**** DATA SUPPLIED
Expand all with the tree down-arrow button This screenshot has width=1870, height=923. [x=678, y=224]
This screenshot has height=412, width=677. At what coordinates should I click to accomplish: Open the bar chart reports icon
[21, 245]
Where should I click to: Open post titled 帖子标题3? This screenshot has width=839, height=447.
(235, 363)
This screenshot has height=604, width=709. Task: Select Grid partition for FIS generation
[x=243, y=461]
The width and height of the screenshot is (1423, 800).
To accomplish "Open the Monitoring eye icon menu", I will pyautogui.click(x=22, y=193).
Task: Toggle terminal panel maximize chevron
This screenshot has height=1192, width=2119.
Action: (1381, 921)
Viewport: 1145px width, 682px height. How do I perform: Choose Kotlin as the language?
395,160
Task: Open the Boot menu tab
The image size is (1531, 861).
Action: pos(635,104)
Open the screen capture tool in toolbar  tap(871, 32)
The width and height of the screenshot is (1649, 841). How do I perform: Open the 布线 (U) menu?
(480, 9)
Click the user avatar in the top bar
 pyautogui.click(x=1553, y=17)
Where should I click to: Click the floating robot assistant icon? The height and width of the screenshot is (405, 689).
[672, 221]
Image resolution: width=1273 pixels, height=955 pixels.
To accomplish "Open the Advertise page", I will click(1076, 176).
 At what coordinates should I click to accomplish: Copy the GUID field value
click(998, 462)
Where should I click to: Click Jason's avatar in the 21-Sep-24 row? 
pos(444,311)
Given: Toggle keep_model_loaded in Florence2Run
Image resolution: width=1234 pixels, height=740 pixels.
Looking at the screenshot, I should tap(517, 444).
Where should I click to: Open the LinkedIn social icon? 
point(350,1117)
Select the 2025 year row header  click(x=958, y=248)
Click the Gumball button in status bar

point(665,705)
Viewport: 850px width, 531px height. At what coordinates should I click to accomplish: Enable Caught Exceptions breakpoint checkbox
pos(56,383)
********
Only the lines from the one holding "Where should I click to: Click the" through the end of the records should appear in the answer, each repeated exactly.

### RESULT OF THIS EXERCISE
Where should I click to: Click the floating robot assistant icon? The height and width of the screenshot is (405, 689).
[672, 221]
Image resolution: width=1273 pixels, height=955 pixels.
To accomplish "Open the Advertise page", I will click(1076, 176).
 At what coordinates should I click to accomplish: Copy the GUID field value
click(998, 462)
Where should I click to: Click Jason's avatar in the 21-Sep-24 row? 
pos(444,311)
Given: Toggle keep_model_loaded in Florence2Run
Image resolution: width=1234 pixels, height=740 pixels.
Looking at the screenshot, I should tap(517, 444).
Where should I click to: Open the LinkedIn social icon? 
point(350,1117)
Select the 2025 year row header  click(x=958, y=248)
Click the Gumball button in status bar

point(665,705)
Viewport: 850px width, 531px height. At what coordinates should I click to accomplish: Enable Caught Exceptions breakpoint checkbox
pos(56,383)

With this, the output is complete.